Sect. 5.—Intellectual Characters of the Founders of Systematic Descriptive Geology.
It would be in accordance with the course we have pursued in treating of other subjects, that we should attempt to point out in the founders of the science now under consideration, those intellectual qualities and habits to which we ascribe their success. The very recent date of the generalizations of geology, which has hardly allowed us time to distinguish the calm expression of the opinion of the wisest judges, might, in this instance, relieve us from such a duty; but since our plan appears to suggest it, we will, at least, endeavor to mark the characters of the founders of geology, by a few of their prominent lines.
The three persons who must be looked upon as the main authors of geological classification are, Werner, Smith, and Cuvier. These three men were of very different mental constitution; and it will, perhaps, not be difficult to compare them, in reference to those qualities which we have all along represented as the main features of the discoverer’s genius, clearness of ideas, the possession of numerous facts, and the power of bringing these two elements into contact. [521]
In the German, considering him as a geologist, the ideal element predominated. That Werner’s powers of external discrimination were extremely acute, we have seen in speaking of him as a mineralogist; and his talent and tendency for classifying were, in his mineralogical studies, fully fed by an abundant store of observation; but when he came to apply this methodizing power to geology, the love of system, so fostered, appears to have been too strong for the collection of facts he had to deal with. As we have already said, he promulgated, as representing the world, a scheme collected from a province, and even too hastily gathered from that narrow field. Yet his intense spirit of method in some measure compensated for other deficiencies, and enabled him to give the character of a science to what had been before a collection of miscellaneous phenomena. The ardor of system-making produced a sort of fusion, which, however superficial, served to bind together the mass of incoherent and mixed materials, and thus to form, though by strange and anomalous means, a structure of no small strength and durability, like the ancient vitrified structures which we find in some of our mountain regions.

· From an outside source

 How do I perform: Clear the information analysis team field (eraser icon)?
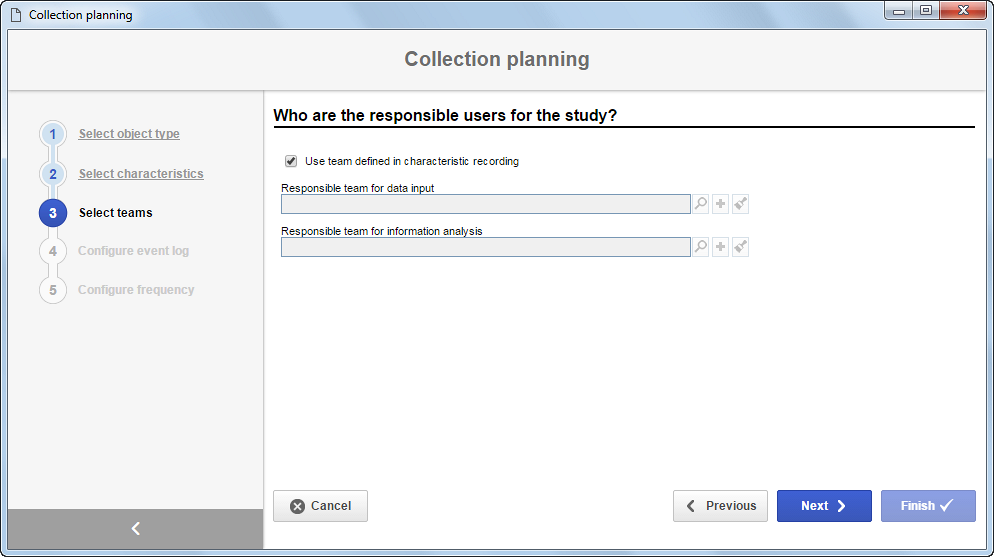(x=740, y=247)
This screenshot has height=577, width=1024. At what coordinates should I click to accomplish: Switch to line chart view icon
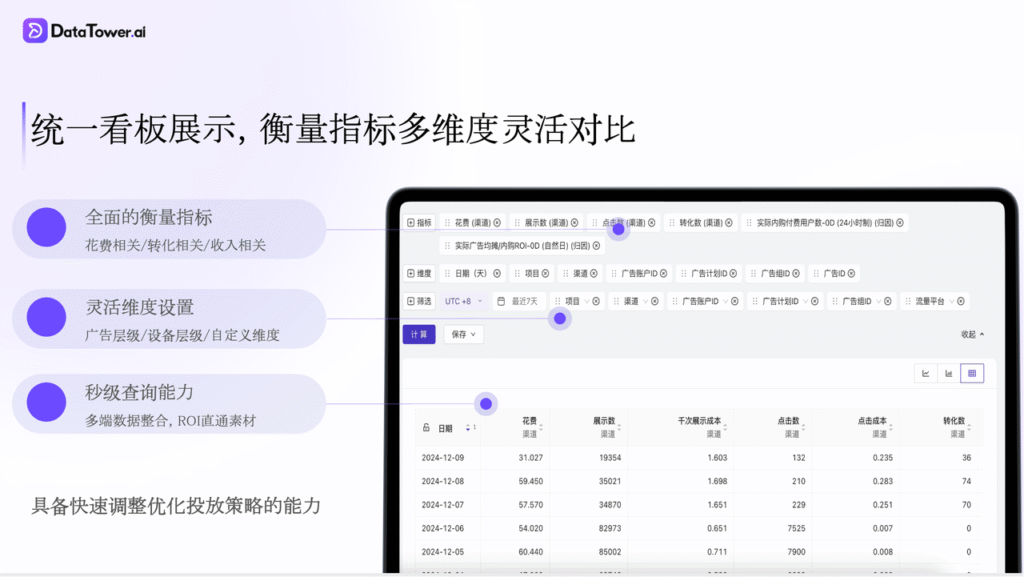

Of a very different temper and character was William Smith. No literary cultivation of his youth awoke in him the speculative love of symmetry and system; but a singular clearness and precision of the classifying power, which he possessed as a native talent, was exercised and developed by exactly those geological facts among which his philosophical task lay. Some of the advances which he made, had, as we have seen, been at least entered upon by others who preceded him: but of all this he was ignorant; and, perhaps, went on more steadily and eagerly to work out his own ideas, from the persuasion that they were entirely his own. At a later period of his life, he himself published an account of the views which had animated him in his earlier progress. In this account[45] he dates his attempts to discriminate and connect strata from the year 1790, at which time he was twenty years old. In 1792, he “had considered how he could best represent the order of superposition—continuity of course—and general eastern declination of the strata.” Soon after, doubts which had arisen were removed by the “discovery of a mode of identifying the strata by the organized fossils respectively imbedded therein.” And “thus stored with ideas,” as he expresses himself, he began to communicate them to his friends. In all this, we see great vividness [522] of thought and activity of mind, unfolding itself exactly in proportion to the facts with which it had to deal. We are reminded of that cyclopean architecture in which each stone, as it occurs, is, with wonderful ingenuity, and with the least possible alteration of its form, shaped so as to fit its place in a solid and lasting edifice.
[45] Phil. Mag. 1833, vol. i. p. 38.